The stuff on those yellow pads was bitter. I could not recognize myself in that bitter whiny hateful voice telling over all those horrible violent memories. They were, oddly, the same stories I’d been telling for years, but somehow drastically different. Telling them out loud, I’d made them ironic and playful. The characters became eccentric, fascinating—not the cold-eyed, mean, and nasty bastards they were on the yellow pages, the frightened dangerous women and the more dangerous and just as frightened men. I could not stand it, neither the words on the page nor what they told me about myself. My neck and teeth began to ache, and I was not at all sure I really wanted to live with this stuff inside me. But holding on to them, reading them over again, became a part of the process of survival, of deciding once more to live—and clinging to that decision. For me those stories were not distraction or entertainment; they were the stuff of my life, and they were necessary in ways I could barely understand.
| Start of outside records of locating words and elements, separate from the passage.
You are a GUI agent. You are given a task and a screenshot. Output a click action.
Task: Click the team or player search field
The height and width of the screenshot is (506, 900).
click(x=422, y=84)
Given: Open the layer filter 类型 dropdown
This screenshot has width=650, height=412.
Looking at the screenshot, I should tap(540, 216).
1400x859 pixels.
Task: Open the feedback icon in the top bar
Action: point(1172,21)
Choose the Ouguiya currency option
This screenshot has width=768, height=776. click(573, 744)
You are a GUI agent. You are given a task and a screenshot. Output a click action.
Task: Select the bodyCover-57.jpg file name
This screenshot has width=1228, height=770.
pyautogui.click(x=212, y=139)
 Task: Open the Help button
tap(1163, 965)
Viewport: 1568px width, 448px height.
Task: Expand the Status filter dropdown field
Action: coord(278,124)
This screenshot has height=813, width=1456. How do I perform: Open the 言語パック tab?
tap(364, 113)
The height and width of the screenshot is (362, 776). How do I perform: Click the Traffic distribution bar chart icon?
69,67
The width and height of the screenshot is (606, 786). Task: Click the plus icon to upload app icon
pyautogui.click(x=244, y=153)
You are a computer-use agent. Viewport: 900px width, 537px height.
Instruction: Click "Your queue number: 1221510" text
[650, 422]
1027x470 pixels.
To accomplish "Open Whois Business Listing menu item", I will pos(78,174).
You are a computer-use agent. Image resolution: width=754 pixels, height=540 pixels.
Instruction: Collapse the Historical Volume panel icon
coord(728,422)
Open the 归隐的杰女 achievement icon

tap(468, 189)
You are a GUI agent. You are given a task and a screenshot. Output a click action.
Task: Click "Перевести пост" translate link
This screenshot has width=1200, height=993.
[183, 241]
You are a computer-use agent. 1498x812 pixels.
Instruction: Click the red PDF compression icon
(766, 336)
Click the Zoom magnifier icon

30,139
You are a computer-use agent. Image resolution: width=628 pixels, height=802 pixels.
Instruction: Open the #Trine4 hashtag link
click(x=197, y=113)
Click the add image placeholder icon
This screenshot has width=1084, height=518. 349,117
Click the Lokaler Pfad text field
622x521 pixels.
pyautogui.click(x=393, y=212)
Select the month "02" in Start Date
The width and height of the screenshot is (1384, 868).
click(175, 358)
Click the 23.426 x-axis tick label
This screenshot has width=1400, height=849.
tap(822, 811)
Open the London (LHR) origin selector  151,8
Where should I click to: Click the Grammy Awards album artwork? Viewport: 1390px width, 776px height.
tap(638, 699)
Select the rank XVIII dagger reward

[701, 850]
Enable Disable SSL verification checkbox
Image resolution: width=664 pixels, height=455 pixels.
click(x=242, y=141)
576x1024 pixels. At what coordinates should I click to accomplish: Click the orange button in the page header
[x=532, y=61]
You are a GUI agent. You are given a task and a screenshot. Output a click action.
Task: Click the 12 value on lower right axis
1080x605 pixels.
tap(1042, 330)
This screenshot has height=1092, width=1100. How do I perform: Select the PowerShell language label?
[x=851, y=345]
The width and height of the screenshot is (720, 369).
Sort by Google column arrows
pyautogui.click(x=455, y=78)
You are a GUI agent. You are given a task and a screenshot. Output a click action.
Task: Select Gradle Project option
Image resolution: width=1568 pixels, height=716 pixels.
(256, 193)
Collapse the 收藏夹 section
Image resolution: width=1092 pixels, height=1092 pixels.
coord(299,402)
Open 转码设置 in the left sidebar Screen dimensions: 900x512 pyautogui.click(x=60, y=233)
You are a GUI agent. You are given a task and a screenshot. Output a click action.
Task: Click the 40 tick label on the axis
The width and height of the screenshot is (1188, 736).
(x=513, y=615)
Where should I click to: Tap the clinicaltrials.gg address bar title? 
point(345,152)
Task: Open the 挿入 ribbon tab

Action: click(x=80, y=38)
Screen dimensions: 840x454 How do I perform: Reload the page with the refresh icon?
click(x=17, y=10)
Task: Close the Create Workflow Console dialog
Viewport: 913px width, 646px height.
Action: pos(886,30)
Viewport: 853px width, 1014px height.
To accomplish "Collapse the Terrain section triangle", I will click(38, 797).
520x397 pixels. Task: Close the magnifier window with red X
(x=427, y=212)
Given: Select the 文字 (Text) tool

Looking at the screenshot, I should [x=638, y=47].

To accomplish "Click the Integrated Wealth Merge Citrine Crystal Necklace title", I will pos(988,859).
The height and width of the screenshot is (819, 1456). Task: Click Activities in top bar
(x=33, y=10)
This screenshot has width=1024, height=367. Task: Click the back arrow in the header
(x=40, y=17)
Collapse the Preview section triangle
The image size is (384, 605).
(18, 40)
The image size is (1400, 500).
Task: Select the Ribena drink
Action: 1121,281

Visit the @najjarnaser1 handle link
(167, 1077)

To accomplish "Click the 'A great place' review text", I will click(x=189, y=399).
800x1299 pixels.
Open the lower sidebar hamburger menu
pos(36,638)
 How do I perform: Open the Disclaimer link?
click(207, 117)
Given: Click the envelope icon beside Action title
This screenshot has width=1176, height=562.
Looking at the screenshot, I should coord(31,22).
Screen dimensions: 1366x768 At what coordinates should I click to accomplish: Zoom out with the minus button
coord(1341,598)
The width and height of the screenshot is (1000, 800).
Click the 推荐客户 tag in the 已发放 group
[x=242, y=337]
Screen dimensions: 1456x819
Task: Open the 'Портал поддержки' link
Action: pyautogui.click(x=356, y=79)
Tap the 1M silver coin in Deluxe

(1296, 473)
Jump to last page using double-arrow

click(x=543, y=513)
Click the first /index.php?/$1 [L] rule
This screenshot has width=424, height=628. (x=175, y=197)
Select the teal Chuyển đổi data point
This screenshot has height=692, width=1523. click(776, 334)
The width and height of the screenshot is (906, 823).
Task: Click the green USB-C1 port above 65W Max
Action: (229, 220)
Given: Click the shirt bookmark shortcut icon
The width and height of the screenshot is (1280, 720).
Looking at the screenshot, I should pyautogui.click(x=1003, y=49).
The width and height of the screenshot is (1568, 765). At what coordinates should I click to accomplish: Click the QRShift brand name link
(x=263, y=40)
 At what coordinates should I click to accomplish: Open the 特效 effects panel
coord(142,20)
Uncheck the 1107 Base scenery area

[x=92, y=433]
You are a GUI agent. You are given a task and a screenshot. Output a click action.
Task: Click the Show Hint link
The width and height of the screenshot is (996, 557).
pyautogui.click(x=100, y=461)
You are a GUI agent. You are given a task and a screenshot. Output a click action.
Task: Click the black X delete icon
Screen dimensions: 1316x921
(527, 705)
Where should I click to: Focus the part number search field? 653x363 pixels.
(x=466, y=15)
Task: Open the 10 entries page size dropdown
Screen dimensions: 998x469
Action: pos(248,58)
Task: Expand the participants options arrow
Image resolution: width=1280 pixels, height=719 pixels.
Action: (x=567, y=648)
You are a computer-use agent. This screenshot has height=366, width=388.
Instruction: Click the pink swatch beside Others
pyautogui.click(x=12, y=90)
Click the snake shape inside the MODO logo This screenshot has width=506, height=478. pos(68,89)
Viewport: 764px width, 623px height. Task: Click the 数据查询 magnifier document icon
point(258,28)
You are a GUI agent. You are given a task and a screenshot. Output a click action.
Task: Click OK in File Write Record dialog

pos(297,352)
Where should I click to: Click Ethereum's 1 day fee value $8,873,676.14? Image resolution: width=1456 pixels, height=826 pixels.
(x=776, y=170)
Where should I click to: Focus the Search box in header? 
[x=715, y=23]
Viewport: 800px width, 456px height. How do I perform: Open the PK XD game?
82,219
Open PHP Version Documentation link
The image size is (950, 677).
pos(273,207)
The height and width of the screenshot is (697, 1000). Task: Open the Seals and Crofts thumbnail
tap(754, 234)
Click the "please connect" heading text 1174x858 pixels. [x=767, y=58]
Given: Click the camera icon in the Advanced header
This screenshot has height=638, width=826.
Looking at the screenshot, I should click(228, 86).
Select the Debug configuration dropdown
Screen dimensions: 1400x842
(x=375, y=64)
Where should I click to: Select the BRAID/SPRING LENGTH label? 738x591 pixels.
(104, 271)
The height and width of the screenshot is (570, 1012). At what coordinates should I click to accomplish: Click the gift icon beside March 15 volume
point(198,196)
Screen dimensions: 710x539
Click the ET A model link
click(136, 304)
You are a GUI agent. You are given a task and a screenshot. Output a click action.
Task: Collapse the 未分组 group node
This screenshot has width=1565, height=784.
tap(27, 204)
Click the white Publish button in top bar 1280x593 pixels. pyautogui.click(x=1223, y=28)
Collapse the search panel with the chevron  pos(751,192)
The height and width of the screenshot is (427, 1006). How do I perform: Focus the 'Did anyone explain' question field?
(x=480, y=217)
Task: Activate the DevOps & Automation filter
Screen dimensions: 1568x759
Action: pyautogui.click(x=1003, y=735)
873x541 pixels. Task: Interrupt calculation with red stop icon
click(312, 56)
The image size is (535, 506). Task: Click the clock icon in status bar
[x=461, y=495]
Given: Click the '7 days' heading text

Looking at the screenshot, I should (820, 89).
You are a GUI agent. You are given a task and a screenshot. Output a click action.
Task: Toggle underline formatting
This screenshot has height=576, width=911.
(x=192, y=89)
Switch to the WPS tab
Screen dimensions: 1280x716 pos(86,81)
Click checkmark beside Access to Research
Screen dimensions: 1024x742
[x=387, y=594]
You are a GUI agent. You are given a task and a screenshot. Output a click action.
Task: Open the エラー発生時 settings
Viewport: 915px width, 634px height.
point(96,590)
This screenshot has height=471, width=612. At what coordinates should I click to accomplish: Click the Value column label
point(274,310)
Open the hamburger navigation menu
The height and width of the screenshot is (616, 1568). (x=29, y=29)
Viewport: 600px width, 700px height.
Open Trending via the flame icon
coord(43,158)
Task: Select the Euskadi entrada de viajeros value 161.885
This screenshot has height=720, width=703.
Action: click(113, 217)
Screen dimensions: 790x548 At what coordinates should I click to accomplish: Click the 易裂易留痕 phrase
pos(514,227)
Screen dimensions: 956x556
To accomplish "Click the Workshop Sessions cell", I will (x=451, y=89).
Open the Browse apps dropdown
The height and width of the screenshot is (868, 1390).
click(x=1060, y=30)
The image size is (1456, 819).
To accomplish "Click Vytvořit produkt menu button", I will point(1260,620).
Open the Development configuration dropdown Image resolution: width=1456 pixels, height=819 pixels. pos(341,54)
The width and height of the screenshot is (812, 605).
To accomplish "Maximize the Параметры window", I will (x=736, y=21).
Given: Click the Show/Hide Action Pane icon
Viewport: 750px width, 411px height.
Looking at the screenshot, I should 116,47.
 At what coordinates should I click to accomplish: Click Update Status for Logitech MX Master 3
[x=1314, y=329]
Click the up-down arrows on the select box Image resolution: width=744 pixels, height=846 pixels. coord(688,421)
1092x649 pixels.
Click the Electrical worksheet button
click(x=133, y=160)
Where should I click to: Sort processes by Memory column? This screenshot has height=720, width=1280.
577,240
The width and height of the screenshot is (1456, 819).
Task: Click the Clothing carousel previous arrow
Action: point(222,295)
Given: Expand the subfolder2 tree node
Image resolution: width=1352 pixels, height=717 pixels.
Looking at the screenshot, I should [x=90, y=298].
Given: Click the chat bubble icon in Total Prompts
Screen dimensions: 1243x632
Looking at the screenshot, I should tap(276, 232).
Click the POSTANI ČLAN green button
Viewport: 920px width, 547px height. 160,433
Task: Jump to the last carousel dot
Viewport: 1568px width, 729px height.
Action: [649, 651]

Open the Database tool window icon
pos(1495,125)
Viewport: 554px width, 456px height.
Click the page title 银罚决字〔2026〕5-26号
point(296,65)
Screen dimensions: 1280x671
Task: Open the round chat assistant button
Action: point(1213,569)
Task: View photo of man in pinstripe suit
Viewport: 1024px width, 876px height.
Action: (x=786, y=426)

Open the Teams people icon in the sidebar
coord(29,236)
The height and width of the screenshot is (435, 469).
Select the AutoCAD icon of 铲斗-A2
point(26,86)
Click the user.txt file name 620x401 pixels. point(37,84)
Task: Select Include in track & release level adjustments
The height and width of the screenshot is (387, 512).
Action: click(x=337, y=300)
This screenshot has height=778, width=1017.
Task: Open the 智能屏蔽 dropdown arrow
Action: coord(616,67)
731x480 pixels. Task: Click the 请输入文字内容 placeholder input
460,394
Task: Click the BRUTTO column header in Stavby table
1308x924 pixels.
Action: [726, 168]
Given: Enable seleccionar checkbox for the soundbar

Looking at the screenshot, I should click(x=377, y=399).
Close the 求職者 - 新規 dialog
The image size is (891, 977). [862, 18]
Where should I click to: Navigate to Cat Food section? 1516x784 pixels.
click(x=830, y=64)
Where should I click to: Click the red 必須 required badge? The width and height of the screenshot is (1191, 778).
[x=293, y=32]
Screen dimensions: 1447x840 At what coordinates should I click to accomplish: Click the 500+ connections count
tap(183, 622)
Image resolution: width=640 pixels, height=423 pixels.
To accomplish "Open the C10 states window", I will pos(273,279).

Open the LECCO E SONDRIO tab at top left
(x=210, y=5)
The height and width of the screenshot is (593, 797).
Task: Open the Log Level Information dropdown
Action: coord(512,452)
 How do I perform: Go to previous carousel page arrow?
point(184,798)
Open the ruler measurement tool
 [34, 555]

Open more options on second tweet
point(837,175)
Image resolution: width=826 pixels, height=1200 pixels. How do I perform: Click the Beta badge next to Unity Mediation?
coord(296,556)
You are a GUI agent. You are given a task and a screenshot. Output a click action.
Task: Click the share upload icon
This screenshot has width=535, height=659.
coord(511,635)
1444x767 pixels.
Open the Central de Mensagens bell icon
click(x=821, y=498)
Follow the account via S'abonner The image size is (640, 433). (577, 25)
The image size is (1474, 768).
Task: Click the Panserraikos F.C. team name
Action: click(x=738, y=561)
Still I took those stories and wrote them again. I made some of them funny. I made some of them poems. I made the women beautiful, wounded but courageous, while the men disappeared into the background. I put hope in the children and passion in the landscape while my neck ached and tightened, and I wanted nothing so much as a glass of whiskey or a woman’s anger to distract me. None of it was worth the pain it caused me. None of it made my people or me more understandable. None it told the truth, and every lie I wrote proved to me I wasn’t worth my mother’s grief at what she thought was my wasted life, or my sister’s cold fear of what I might tell other people about them.
I put it all away. I began to live my life as if nothing I did would survive the day in which I did it. I used my grief and hatred to wall off my childhood, my history, my sense of being part of anything greater than myself. I used women and liquor, constant righteous political work, and a series of grimly endured ordeals to convince myself that I had nothing to decide, that I needed nothing more than what other people considered important to sustain me. I worked on a feminist journal. I read political theory, history, psychology, and got a degree in anthropology as if that would quiet the roar in my own head. I watched other women love each other, war with each other, and take each other apart while never acknowledging the damage we all did to each other. I went through books and conferences, CR groups and study groups, organizing committees and pragmatic coalition fronts. I did things I did not understand for reasons I could not begin to explain just to be in motion, to be trying to do something, change something in a world I wanted desperately to make over but could not imagine for myself.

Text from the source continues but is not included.